Users select the camera body based on the required resolution and add lenses and other features as desired. FLIR also manufactures other thermal imaging cameras and has FDA approval. In addition, FLIR is beta testing a software solution to expedite and improve accuracy of temperature screening.

Thermal Camera Limitations

A thermal camera captures the radiated infrared energy from a solid object, like a person, and converts it to a temperature reading and then a corresponding color. Each pixel represents a temperature reading, so the more pixels, the more accurate the reading. Accuracy depends on several factors, including the amount of heat an object emits, the number of pixels used, detector and system noise, and temperature drift, according to Markus Tarin, president and CEO of MoviTHERM, an engineering and integration firm that specializes in thermal systems. The accuracy of most thermal cameras is +/-3.6* Fahrenheit (+/-2* Celsius)—a margin of error that is enough to send a healthy person home.

When a person has an infection, the body’s core temperature increases, which can be determined with a thermal camera. In medical environments, for example, thermal readings can help diagnose breast cancer, diabetes, and other diseases.
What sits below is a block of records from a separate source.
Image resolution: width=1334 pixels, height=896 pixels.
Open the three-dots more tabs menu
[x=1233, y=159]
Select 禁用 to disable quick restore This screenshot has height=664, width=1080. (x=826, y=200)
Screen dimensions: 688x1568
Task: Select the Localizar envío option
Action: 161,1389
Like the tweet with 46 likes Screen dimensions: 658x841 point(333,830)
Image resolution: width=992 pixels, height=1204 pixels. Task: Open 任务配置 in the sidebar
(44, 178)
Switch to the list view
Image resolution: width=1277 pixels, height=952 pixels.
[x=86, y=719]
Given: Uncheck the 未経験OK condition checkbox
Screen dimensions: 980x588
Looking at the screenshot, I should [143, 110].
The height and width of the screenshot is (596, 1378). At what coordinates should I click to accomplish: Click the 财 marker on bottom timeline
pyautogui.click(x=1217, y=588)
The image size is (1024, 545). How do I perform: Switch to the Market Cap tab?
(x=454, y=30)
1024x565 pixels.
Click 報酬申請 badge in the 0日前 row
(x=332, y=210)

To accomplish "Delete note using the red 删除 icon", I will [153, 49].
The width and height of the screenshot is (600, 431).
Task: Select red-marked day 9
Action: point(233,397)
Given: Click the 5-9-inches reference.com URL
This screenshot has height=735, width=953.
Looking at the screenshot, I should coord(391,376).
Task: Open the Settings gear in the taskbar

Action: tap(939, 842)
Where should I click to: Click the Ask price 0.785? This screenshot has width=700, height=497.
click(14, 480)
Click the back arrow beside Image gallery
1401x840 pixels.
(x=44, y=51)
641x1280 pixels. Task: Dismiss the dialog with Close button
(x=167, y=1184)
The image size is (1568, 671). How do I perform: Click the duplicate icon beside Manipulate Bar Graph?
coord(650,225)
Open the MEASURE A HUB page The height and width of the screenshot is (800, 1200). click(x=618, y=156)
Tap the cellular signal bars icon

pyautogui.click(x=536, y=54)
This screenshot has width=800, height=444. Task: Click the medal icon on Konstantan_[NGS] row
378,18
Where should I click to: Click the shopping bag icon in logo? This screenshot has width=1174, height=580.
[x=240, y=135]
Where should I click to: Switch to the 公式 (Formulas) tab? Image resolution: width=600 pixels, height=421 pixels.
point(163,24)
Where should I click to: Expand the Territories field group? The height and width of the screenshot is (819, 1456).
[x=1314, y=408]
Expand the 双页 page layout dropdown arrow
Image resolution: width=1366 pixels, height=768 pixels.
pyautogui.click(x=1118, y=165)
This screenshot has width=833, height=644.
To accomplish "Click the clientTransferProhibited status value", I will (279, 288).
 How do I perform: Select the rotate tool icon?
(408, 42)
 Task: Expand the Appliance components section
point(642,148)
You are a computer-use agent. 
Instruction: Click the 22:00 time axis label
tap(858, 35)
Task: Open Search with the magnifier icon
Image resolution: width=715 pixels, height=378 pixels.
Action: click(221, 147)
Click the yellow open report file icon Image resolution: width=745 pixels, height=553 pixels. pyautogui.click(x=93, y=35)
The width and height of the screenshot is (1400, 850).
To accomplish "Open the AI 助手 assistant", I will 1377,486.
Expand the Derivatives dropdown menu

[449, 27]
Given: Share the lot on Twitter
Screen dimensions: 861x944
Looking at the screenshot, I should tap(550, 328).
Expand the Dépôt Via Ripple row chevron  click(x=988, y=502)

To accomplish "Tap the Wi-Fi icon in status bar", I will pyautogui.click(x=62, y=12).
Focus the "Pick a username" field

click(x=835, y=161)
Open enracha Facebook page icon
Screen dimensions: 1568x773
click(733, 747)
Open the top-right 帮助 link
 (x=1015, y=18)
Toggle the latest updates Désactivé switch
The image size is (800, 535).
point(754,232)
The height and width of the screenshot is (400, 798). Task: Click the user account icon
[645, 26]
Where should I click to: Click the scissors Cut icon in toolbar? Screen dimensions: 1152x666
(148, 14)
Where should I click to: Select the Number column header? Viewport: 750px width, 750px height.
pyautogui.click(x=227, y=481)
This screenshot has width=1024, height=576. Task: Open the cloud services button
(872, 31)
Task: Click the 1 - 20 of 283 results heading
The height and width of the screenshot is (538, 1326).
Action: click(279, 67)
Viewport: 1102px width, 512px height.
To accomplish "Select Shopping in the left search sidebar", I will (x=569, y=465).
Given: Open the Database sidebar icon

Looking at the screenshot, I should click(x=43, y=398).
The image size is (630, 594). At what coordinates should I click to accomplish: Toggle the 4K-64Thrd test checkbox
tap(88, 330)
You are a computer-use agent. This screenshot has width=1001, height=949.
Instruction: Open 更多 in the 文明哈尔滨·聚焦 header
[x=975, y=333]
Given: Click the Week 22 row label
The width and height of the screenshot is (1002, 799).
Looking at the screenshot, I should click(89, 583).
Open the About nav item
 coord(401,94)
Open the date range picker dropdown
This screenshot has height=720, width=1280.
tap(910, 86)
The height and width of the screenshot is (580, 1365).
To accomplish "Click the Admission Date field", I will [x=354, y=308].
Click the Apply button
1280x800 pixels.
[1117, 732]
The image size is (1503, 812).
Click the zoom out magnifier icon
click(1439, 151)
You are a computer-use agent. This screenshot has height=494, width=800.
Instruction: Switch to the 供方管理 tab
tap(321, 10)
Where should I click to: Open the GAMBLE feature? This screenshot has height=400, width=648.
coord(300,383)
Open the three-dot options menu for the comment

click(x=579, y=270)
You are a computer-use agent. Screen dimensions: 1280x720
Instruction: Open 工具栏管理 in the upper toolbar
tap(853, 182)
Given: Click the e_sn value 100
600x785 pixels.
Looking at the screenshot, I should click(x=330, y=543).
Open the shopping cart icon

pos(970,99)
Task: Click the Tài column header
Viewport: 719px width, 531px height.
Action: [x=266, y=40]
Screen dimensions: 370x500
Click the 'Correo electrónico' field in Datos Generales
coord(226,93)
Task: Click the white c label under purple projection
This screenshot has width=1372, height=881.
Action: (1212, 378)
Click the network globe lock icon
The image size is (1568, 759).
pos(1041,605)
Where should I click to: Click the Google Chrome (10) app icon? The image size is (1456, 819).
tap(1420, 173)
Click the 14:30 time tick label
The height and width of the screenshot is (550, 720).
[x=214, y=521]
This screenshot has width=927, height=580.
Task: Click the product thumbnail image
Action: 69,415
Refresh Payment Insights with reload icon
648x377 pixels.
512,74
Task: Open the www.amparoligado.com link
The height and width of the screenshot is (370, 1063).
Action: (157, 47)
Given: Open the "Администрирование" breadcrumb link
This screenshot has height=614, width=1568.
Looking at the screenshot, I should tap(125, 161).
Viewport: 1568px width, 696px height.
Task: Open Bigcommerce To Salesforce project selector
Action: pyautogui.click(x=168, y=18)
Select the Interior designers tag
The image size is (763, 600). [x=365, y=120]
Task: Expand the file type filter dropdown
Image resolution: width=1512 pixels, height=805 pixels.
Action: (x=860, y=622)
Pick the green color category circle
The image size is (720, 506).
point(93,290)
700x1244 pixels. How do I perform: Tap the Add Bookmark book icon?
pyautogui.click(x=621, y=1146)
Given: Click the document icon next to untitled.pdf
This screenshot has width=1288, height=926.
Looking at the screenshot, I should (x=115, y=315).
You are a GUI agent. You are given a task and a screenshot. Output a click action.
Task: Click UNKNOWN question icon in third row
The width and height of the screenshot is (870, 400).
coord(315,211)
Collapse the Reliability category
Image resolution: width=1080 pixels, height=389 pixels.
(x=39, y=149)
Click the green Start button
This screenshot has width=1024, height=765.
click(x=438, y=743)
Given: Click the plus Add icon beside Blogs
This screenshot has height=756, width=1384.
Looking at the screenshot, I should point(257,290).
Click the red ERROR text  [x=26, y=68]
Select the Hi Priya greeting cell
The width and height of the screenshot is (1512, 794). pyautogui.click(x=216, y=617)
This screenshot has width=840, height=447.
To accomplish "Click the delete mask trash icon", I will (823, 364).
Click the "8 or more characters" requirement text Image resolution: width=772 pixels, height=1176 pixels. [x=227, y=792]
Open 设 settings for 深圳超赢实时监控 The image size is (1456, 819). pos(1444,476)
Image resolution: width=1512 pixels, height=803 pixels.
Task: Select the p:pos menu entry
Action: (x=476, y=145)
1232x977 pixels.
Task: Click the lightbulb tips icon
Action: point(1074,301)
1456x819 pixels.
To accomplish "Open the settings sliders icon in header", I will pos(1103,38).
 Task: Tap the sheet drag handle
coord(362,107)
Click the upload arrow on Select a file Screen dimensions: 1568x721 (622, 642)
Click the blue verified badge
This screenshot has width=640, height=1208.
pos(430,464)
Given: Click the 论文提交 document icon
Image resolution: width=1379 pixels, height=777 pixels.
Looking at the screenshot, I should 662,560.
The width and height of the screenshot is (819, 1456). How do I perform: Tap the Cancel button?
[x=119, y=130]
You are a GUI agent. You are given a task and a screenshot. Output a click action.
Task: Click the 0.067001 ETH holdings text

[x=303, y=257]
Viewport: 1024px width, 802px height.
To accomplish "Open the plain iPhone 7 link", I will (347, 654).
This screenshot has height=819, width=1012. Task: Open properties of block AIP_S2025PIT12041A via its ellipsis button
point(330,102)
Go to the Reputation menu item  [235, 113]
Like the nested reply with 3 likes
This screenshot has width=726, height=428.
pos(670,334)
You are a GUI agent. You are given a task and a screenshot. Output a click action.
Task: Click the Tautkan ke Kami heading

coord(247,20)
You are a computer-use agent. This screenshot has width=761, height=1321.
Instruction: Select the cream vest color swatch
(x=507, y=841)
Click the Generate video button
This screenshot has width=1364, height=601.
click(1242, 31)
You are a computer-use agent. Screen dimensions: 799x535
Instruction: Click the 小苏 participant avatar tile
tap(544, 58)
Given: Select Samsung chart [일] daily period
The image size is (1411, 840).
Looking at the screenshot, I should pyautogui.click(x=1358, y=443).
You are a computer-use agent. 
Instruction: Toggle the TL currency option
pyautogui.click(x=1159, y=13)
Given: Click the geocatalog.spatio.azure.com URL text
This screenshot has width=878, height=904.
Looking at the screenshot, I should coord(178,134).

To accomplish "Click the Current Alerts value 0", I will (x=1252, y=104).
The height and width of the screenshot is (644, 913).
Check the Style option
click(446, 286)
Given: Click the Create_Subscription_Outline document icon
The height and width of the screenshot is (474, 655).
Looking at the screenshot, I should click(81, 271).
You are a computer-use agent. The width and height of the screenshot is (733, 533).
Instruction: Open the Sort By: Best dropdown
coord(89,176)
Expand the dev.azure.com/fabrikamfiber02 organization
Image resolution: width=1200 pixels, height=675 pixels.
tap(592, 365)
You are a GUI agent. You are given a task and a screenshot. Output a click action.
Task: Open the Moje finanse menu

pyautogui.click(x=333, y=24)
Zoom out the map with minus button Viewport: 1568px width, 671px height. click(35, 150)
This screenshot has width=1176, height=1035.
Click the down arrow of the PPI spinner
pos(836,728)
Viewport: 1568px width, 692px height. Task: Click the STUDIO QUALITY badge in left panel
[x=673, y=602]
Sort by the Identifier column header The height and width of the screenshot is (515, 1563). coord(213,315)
The best place to measure body temperature is the inner tear duct. However, thermal cameras don’t work if a person is wearing glasses; the thermal camera can’t see through the glass, which hides the tear duct from its view. In screening processes, users are typically asked to remove glasses for this reason.

Thermal cameras have limited use in crowd environments, too. Detecting the temperature requires using high-resolution imaging across a person’s face, so pointing a camera into a crowd—like in an airport or mass transit system—is not a highly effective way to determine who might have a fever, according to Tarin.

Privacy: The Hot Button Issue

Thermal cameras provide a contactless way of checking people for fevers, but they have limits. Thermal cameras don’t diagnose viruses or other medical conditions, only an elevated body temperature. That could be the result of something innocuous: exercise, stress, pregnancy, or even being in a hot room.

In addition, civil liberty advocates point out that temperature screenings can lead to biases in the workplace. Employers have been federally prohibited from requiring workers to take medical exams, but recently the Equal Employment Opportunity Commission changed those rules. Now, employers can take the temperatures of its workers as often as they want, and they are even permitted to withdraw a job offer if a new hire tests positive for COVID-19.

Thermal screenings also don’t account for asymptomatic carriers of the virus, who could easily pass undetected and still infect coworkers. The Centers for Disease Control and Prevention has said that as many as 25 percent of infected people could be asymptomatic.

Temperature-scanning systems are expected to become part of the “new normal” as the country eases up on lockdown restrictions. Public health officials predict we will see them alongside metal detectors at airports, office buildings, sports arenas, and even schools. Their acceptance proves people are willing to make concessions for safety, even if they grumble about it while standing in airport security lines. Right now, as we struggle to control the COVID-19 outbreak, thermal cameras are a solid tool in the public safety arsenal.